The characterization of focal liver lesions forms a key element in the majority of radiological practices. Although the normal medical ultrasound imaging is useful for the identification of focal liver lesions, accurate demonstration and characterization of a lesion is often difficult even with the use of colour Doppler (Nino-Murcia et al., 1992, p. 1195).
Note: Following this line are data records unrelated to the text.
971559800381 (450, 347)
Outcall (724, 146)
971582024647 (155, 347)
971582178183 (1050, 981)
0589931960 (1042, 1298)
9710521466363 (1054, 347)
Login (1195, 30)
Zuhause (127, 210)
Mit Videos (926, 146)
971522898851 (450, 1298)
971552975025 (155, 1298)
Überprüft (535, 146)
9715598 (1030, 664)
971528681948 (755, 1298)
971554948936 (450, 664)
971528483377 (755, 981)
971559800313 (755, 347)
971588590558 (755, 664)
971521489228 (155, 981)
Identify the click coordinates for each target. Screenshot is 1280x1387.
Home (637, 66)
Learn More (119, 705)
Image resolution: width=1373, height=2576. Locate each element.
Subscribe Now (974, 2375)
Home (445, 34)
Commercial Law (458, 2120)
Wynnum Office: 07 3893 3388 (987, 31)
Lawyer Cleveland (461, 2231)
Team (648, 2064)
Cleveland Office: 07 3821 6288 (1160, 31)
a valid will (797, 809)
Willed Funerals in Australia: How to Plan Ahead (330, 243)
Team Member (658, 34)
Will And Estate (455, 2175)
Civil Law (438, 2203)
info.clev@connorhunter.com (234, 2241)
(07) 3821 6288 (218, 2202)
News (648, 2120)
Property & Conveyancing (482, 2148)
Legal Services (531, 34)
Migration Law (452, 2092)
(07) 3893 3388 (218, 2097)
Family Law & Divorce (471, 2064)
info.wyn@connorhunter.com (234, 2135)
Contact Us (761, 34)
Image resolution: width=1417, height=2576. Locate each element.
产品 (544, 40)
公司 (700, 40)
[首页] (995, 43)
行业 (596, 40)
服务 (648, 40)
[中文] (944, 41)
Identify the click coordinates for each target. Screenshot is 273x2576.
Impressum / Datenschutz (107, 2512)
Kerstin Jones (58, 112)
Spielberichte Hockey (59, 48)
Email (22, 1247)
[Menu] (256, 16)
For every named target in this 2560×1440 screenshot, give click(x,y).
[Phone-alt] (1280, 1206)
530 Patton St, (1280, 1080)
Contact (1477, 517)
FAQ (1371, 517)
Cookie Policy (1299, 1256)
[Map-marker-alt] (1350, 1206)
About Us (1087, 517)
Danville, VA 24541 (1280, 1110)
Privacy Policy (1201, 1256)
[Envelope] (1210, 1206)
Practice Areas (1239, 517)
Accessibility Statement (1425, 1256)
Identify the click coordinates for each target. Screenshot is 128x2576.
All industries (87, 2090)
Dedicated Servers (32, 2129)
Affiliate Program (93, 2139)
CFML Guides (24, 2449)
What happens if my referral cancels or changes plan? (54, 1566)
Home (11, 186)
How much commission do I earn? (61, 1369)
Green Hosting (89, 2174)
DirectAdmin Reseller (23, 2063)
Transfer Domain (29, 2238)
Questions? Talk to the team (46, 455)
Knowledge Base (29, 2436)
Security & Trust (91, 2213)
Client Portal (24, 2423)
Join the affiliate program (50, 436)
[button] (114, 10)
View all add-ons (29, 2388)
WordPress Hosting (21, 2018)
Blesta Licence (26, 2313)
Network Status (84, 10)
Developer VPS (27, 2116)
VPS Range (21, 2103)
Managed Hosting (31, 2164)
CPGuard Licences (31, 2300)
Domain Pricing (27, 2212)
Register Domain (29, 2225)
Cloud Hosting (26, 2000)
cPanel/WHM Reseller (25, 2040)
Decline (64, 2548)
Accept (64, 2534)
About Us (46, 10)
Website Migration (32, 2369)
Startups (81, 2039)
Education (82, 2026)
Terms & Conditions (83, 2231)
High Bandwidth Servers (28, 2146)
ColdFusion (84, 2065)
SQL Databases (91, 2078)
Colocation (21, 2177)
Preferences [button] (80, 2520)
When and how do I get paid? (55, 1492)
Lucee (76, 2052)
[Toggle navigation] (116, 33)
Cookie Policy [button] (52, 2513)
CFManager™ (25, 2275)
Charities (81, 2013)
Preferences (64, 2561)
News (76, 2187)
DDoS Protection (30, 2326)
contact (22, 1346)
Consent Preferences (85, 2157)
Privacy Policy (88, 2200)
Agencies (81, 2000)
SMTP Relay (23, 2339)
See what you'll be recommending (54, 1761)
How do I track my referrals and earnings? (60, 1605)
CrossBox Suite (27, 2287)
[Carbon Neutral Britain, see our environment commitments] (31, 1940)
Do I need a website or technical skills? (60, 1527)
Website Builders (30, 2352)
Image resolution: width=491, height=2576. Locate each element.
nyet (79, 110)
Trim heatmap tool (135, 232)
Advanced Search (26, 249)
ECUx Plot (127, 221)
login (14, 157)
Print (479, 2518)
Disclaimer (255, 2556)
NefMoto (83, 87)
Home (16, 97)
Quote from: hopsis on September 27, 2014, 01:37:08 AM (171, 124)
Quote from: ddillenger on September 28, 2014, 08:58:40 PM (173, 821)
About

Microbubble contrast enhanced ultrasound (CEUS) has proven diagnostic accuracy in focal liver lesions (Bleuzen et al., 2006, p. 40). It can also be used to augment other imaging modalities like plain abdominal X-ray, contrast enhanced ultrasound guided percutaneous biopsy and B-mode ultrasound. It does not use ionizing radiation and is non-invasive unlike angiography or biopsy. It is well tolerated, affordable and relatively time efficient.

LIVER LESIONSensitivitySpecificity
Haemangioma

Focal nodular hyperplasia

Liver abscess

Liver metastasis

Hepatocellular carcinoma

Cholangiocarcinoma

88.9%

83%

66.7%

77.3–90%

94.1%

57.1%

100%

98%

95%

100%

93.2%

100%

Table 1: The quoted sensitivity and specificity for the detection and demonstration of some common liver lesions using microbubble contrast (Source: Berry & Sidhu 2004, p. 96).

The contrast agents used consist of gas-containing microbubbles in a shell. The shell is made of a carbohydrate or protein (albumin) and measures around 10 mm in diameter. Once injected, the microbubbles greatly increase the back scatter because of their resonant frequency which falls within the range of the medical ultrasound (Harvey et al., 2001, p. 675).

This literature review looks at the applications of contrast-enhanced ultrasound in the demonstration and characterization of focal liver lesions. Benign, malignant and traumatic focal lesions of the liver have been cited with specific characteristics that define their pathology in the contrast enhanced ultrasound.

It also describes the use of contrast enhanced ultrasound guided percutaneous biopsy that has improved the precision and accuracy in the histological diagnosis of focal liver lesions. In addition, the review points out the major gains made by the advent of CEUS, its demerits and their possible solutions.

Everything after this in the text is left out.